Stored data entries
▬▬▬▬▬▬▬▬▬▬

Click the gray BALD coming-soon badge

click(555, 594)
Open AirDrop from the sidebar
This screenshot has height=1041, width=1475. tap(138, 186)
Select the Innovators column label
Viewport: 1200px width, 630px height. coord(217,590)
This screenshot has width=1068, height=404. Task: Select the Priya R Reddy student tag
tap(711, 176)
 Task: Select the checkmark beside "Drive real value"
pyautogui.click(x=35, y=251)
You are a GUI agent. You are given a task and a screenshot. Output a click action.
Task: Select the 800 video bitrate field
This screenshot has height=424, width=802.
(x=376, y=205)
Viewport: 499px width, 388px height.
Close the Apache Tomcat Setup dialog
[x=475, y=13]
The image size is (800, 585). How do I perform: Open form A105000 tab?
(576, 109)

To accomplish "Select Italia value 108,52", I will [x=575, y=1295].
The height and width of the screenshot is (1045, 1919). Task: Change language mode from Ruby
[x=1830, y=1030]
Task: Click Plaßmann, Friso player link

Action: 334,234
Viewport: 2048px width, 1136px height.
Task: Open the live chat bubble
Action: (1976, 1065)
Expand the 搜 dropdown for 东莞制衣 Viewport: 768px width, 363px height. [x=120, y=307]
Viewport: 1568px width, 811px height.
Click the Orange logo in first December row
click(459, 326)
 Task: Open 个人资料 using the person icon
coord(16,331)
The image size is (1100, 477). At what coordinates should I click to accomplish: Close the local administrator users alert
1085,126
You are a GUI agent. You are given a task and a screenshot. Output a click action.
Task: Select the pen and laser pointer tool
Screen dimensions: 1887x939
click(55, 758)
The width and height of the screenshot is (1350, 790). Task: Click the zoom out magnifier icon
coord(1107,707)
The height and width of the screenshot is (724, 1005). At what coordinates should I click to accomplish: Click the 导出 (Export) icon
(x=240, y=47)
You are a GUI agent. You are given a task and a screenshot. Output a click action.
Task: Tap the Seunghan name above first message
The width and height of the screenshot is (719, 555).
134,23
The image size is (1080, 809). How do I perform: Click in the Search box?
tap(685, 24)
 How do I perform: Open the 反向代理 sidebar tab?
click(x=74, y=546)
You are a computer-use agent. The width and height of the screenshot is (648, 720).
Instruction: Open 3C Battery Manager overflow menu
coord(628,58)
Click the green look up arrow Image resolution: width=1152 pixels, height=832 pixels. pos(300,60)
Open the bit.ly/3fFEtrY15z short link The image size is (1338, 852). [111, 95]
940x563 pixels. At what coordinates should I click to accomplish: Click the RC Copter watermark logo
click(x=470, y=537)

▬▬▬▬▬▬▬▬▬▬

What you return should be exactly the lines above, starting at the one with "The height and width of the screenshot is (724, 1005)." and ending at the one with "Click the green", and nothing else.

**PROBLEM SOLUTION**
The height and width of the screenshot is (724, 1005). At what coordinates should I click to accomplish: Click the 导出 (Export) icon
(x=240, y=47)
You are a GUI agent. You are given a task and a screenshot. Output a click action.
Task: Tap the Seunghan name above first message
The width and height of the screenshot is (719, 555).
134,23
The image size is (1080, 809). How do I perform: Click in the Search box?
tap(685, 24)
 How do I perform: Open the 反向代理 sidebar tab?
click(x=74, y=546)
You are a computer-use agent. The width and height of the screenshot is (648, 720).
Instruction: Open 3C Battery Manager overflow menu
coord(628,58)
Click the green look up arrow Image resolution: width=1152 pixels, height=832 pixels. pos(300,60)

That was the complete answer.